Bitumen vs Asphalt Guide
When most people think of asphalt they are thinking of the stuff that lines the walkways, driveways, and other paved surfaces in and around their homes and businesses. What many people don’t realize, however, is that there are other options when it comes to paving your driveway and the like. In fact, when you’re thinking about how much is asphalt paving, you may not be thinking about asphalt at all. In fact, the two main types of paving materials are bitumen and concrete.
How is Asphalt Made?
Asphalt is generally made in a factory that melts, drys, and mixes sand, aggregate, bitumen, and cement to create a thin, sturdy composite mixture. Once it’s made, it is applied via a specially designed paving machine on-site in a designated or necessary thickness, based on the intended use.
In some cases, asphalt can be mixed from two-inch layers, but most commonly it is built up from four to eight inches of material.
In addition to being flexible and easy to install, asphalt is non-combustible, which makes it a popular choice for use in commercial and residential areas alike.

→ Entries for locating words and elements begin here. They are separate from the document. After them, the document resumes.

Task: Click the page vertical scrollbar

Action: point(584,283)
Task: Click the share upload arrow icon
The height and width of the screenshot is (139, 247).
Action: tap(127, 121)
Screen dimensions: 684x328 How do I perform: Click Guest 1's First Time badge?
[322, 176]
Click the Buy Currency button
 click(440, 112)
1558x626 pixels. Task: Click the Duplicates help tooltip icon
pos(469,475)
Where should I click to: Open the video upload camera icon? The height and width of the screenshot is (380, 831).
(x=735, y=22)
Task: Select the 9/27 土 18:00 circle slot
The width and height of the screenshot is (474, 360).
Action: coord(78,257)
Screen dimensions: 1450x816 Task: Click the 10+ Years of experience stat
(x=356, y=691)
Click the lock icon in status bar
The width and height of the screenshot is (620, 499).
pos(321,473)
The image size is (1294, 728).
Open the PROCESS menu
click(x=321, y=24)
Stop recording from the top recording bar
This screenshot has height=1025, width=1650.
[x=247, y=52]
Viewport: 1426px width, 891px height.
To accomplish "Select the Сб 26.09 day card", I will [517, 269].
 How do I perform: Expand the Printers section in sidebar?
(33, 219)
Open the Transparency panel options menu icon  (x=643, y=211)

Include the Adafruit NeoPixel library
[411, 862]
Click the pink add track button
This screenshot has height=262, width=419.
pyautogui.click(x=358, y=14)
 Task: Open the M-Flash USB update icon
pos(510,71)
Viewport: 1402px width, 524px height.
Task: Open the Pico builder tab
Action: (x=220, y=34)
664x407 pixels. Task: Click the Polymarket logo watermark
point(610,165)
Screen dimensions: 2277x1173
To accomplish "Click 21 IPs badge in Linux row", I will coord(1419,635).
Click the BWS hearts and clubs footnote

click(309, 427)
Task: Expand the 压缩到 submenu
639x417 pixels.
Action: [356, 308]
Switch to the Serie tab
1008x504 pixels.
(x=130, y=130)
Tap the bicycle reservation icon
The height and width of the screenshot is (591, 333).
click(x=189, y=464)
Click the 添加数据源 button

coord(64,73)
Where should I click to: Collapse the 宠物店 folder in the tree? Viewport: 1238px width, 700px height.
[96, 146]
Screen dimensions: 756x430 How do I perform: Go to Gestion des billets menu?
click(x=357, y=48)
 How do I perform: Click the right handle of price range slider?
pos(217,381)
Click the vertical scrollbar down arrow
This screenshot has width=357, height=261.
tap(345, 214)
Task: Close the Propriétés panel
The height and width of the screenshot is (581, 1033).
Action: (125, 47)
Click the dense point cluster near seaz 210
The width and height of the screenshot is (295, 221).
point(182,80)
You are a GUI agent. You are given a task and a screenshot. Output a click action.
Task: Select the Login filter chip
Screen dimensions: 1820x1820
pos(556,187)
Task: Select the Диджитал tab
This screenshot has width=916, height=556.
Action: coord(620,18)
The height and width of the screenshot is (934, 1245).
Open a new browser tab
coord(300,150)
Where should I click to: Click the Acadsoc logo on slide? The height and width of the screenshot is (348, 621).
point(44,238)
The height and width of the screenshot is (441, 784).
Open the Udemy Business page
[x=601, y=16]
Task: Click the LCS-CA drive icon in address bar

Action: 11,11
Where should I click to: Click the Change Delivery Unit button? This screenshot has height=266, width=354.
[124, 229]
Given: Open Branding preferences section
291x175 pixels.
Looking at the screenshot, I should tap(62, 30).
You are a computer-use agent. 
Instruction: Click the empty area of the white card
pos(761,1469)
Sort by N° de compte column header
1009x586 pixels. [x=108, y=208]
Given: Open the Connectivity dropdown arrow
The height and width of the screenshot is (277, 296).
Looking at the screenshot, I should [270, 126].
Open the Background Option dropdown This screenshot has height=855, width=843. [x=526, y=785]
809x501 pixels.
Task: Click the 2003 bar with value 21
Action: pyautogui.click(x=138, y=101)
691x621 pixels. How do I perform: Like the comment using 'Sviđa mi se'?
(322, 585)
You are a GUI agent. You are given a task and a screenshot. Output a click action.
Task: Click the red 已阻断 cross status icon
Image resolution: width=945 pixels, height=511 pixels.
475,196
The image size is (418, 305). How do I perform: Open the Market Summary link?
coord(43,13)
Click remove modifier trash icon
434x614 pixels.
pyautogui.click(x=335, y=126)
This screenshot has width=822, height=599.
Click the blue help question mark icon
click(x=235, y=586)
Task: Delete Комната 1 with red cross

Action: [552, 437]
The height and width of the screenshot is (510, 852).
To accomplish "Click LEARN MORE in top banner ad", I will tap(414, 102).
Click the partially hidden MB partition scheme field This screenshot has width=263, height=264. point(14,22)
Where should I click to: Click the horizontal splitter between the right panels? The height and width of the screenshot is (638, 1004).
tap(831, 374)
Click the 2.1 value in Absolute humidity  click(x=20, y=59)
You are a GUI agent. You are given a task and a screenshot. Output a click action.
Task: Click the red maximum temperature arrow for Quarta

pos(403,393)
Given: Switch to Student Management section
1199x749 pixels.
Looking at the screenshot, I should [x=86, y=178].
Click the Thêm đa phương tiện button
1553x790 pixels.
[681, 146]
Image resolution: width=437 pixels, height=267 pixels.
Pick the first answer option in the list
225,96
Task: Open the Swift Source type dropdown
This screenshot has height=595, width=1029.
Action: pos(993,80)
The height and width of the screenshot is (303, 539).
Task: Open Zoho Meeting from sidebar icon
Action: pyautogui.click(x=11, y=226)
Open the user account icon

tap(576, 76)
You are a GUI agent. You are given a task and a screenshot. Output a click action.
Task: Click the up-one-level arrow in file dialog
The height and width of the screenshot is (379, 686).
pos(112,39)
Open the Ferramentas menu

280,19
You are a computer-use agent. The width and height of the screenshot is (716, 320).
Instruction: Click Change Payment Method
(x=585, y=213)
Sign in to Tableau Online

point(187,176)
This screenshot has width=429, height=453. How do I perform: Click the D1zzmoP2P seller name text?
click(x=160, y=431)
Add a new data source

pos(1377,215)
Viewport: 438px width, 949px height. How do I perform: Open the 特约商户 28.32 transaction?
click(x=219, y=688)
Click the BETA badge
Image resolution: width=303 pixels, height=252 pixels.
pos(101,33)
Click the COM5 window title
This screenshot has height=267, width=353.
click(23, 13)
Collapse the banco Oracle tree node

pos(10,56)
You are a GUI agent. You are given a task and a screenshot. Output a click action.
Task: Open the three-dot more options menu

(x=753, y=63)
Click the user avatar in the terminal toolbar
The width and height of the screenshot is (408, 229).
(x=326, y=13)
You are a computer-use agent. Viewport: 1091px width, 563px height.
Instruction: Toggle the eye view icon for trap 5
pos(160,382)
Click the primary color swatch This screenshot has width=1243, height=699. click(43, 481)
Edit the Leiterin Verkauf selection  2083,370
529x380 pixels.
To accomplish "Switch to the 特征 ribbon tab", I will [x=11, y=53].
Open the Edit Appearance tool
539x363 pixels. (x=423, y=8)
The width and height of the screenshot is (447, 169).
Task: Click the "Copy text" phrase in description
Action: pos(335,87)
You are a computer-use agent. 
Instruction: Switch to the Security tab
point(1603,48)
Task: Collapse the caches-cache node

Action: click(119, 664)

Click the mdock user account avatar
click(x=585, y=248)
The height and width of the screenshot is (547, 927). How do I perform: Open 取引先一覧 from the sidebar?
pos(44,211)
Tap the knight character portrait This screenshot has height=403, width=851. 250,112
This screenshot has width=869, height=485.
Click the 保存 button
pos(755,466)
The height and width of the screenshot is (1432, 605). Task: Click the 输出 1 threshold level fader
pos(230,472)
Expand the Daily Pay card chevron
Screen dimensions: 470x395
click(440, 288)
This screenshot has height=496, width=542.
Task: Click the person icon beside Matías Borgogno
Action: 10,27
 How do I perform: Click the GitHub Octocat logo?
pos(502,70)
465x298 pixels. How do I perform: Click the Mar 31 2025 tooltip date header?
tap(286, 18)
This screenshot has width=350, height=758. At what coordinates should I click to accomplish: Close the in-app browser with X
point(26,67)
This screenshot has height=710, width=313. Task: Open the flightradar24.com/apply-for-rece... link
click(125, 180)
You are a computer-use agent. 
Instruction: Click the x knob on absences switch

However, one of its drawbacks is that it contains petroleum, which means that if it should leak or get punctured by road debris or other substances, the oil can easily seep into the concrete and create a hazardous pool of liquid.
This is one of the reasons why bitumen or asphalt is sometimes considered since the two materials have different benefits and drawbacks.
What is Bitumen paving advantage?
The primary advantage of using bitumen-sealed road construction materials over asphalt is that they require less maintenance. Because asphalt is comprised mostly of natural asphalt particles, you don’t need to have them replaced as often as you do with concrete, asphalt, or stone aggregates.
In addition, asphalt’s water-resistant properties keep it from drying out too much after it has been exposed to the elements, especially when it becomes wet. If the roads you build are in an area where it gets very cold during the winter, this will help to keep the concrete and asphalt from cracking under the harsh temperatures.
What are some paving disadvantages?
A disadvantage of using tarmac in the construction of commercial and/or residential properties is that it is much more difficult to control its physical property. Since it consists primarily of loosely packed, loosely-shaped materials (asphalt), it can be easily misaligned, cracked, and punctured by sharp objects that may be driven through it.
However, this is usually not a major issue, since asphalt tends to bond tightly to tarmac and will prevent damage by road debris, automobile tires, or other items.
Which materials can be mixed with a fine aggregate?
Concrete and bitumen can both be mixed with a fine aggregate, such as gravel or sand (also called medium-density bitumen or mastic). When these two materials are combined, they form a sort of thin consistency material known as slab or base material.
This is the basic material you often see on roads in most cities since most roads are constructed with base materials that consist primarily of bitumen.
What is the main difference between Bitumen vs Asphalt?
When you are comparing bitumen vs asphalt, one of the main differences you’ll notice is the amount of water-resistance the product has.
Since asphalt is composed mostly of petroleum, it naturally contains a higher amount of oil-water molecules. Because petroleum liquids are dense and have a large surface area, they typically won’t mix with any other fluids. The amount of water-resistance the product has come from the fine aggregate that the product is made from – the fine aggregate is what makes up the top layer of the bitumen.
By creating a thicker product than petroleum-based products, asphalt engineers can create a thinner skin over the bitumen, which will cause it to have less water-resistance and therefore make the material easier to use.
The reason asphalt is such a great material to use for roads is that asphalt is also made up of a binder. Binder refers to the material, made up primarily of talc, that holds the various particles of asphalt together. Binder can sometimes be more brittle than the mixture of bitumen itself, so it is often added to asphalt during the manufacturing process in order to help ensure the strength of the finished product.
When you compare bitumen vs asphalt, you’ll find that the amount of binder used to create the product is very small, making asphalt a superior material to use for roads. In addition, because the binder acts as an additional layer of protection, asphalt is actually stronger than pure bitumen after many years of heavy use.
While both materials are primarily composed of a fine aggregate material (along with some amounts of water), asphalt has a slightly higher concentration of hydrostatic charge, which means that as the traffic passes over it, the amount of water-moving charge goes up.
This increase in the amount of hydrostatic potential energy causes the bitumen to expand and harden. When bitumen expands, it becomes what is known as “thick”. Asphalt, because it is not composed primarily of bitumen, does not have this problem.